O STAL acusa o "Governo PSD-CDS, apoiado pelo Chega e IL", de tornar "muito pior" tudo o "que está mal na legislação laboral".
Trabalhadores das autarquias e do setor empresarial autárquico vão aderir à greve geral de 3 de junho contra o "pacote laboral", afetando serviços municipais, anunciou esta segunda-feira o Sindicato dos Trabalhadores da Administração Local (STAL).
Secretário-geral da CGTP-IN Arménio Carlos conversa com participantes durante a greve dos trabalhadores da ManpowerGroup SolutionsLUSA
Numa nota, o STAL realça que subscreve "todas as razões da luta e os objetivos da greve geral" convocada pela central sindical CGTP, nomeadamente "derrotar o 'pacote laboral', o 'ataque' aos direitos e a afronta à Constituição", garantir o aumento dos salários e das pensões e a melhoria dos serviços públicos".

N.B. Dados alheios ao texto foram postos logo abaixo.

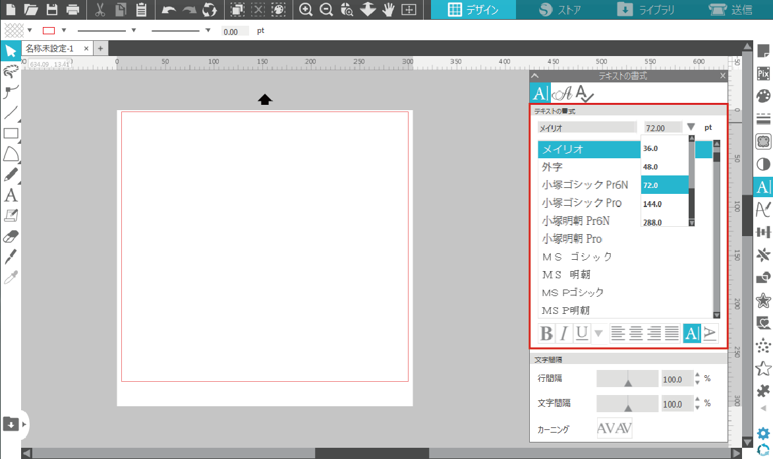
Task: Click the 行間隔 line spacing slider
Action: [x=627, y=379]
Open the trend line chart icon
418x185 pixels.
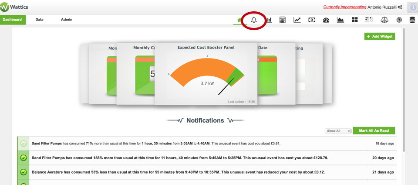click(297, 20)
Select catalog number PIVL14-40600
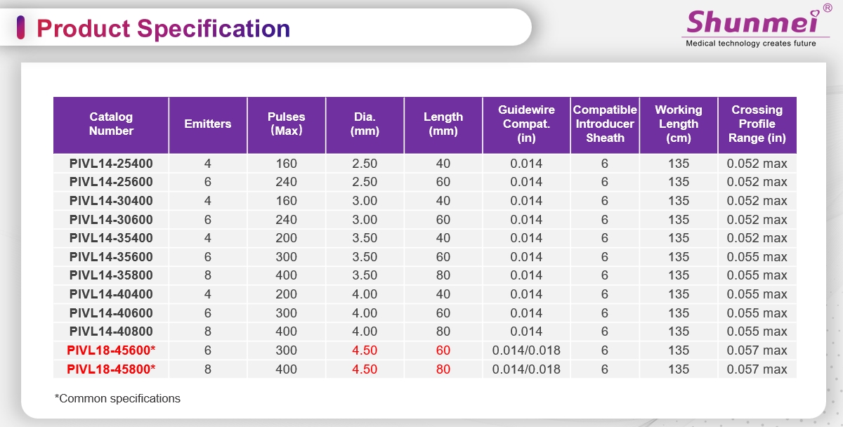843x427 pixels. click(x=111, y=313)

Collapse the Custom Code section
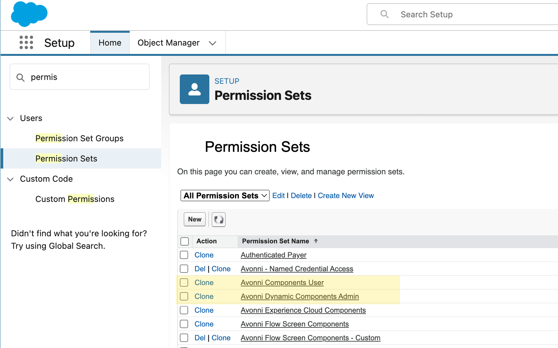[11, 179]
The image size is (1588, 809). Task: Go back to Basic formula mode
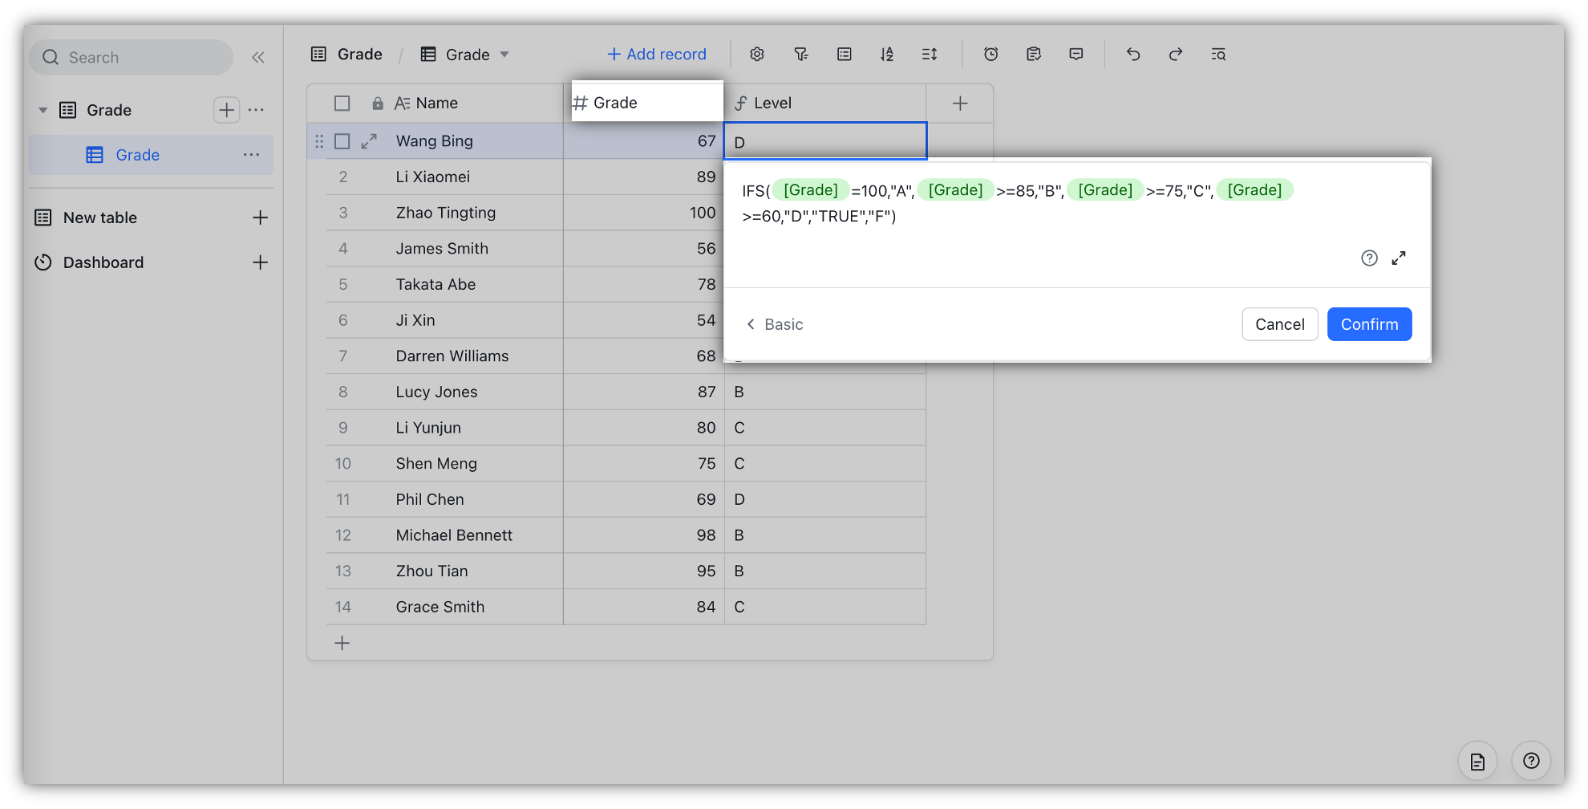point(775,324)
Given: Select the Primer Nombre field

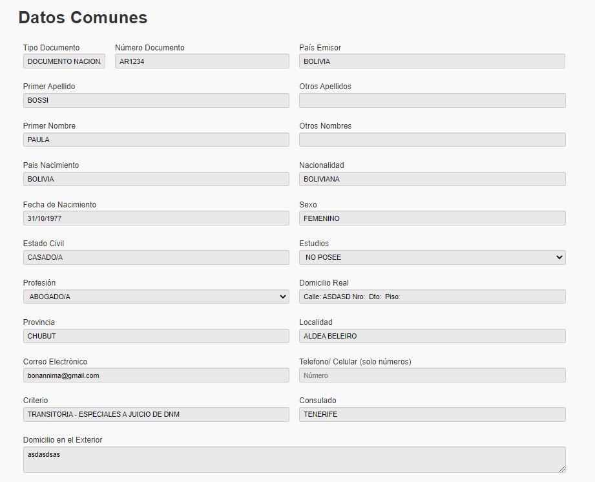Looking at the screenshot, I should pyautogui.click(x=156, y=140).

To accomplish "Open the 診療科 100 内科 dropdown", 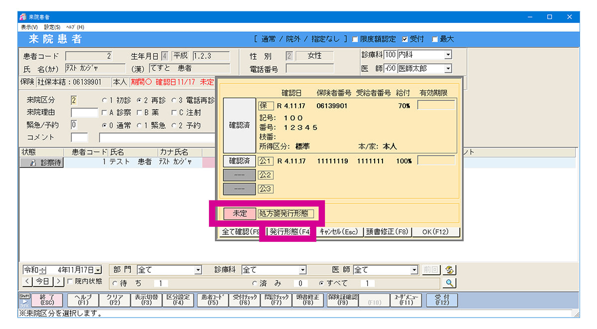I will pyautogui.click(x=448, y=55).
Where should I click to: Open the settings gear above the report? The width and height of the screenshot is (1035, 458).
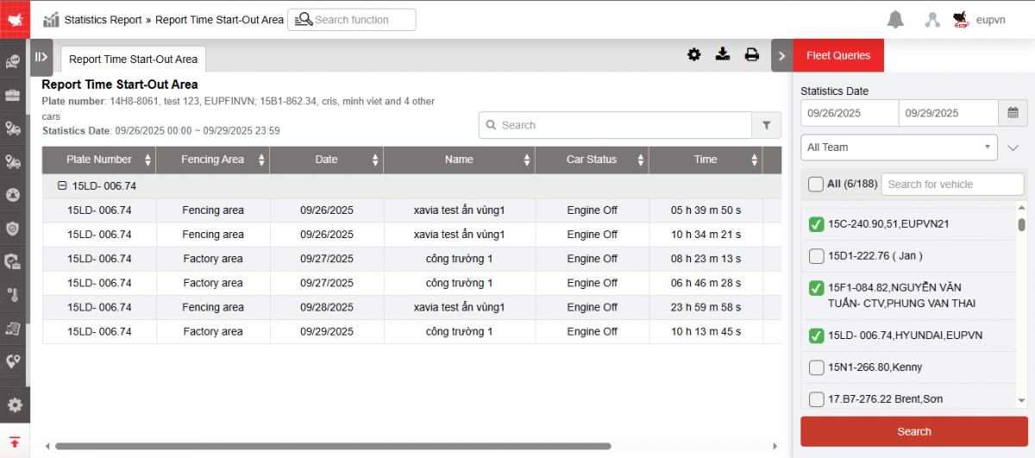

O STAL acusa o "Governo PSD-CDS, apoiado pelo Chega e IL", de tornar "muito pior" tudo o "que está mal na legislação laboral, que já é desfavorável aos trabalhadores".
"As mais de 100 alterações incluídas no 'pacote laboral' significam mais exploração e injustiças, a desvalorização dos salários, despedimentos sem justa causa, desregulação dos horários, destruição da contratação coletiva, limitação do direito à greve e à liberdade sindical", acrescenta.
O STAL salienta ainda que adere à greve para defender um suplemento de penosidade e insalubridade "mais abrangente e atualizado e a inclusão do fator risco" e pretende a aplicação destes suplementos a todos os trabalhadores do setor empresarial.
Pretende ainda defender a regulamentação dos suplementos de disponibilidade e piquete, a identificação e regulamentação das profissões de desgaste rápido na administração local, setor empresarial e nas empresas concessionárias, além da reposição integral do direito à indemnização devida por acidente de trabalho e/ou doença profissional.
A CGTP entregou um pré-aviso de greve geral agendada para 03 de junho contra as alterações à lei laboral, após as negociações com o Governo terem terminado sem acordo.
O Governo aprovou na semana passada em Conselho de Ministros a proposta de lei de revisão da lei laboral, que será discutida no parlamento.
O anúncio foi feito pela ministra do Trabalho, Solidariedade e Segurança Social, Rosário Palma Ramalho, em conferência de imprensa, uma semana depois de o Governo ter dado por terminadas as negociações sobre as alterações à legislação laboral sem acordo na Concertação Social.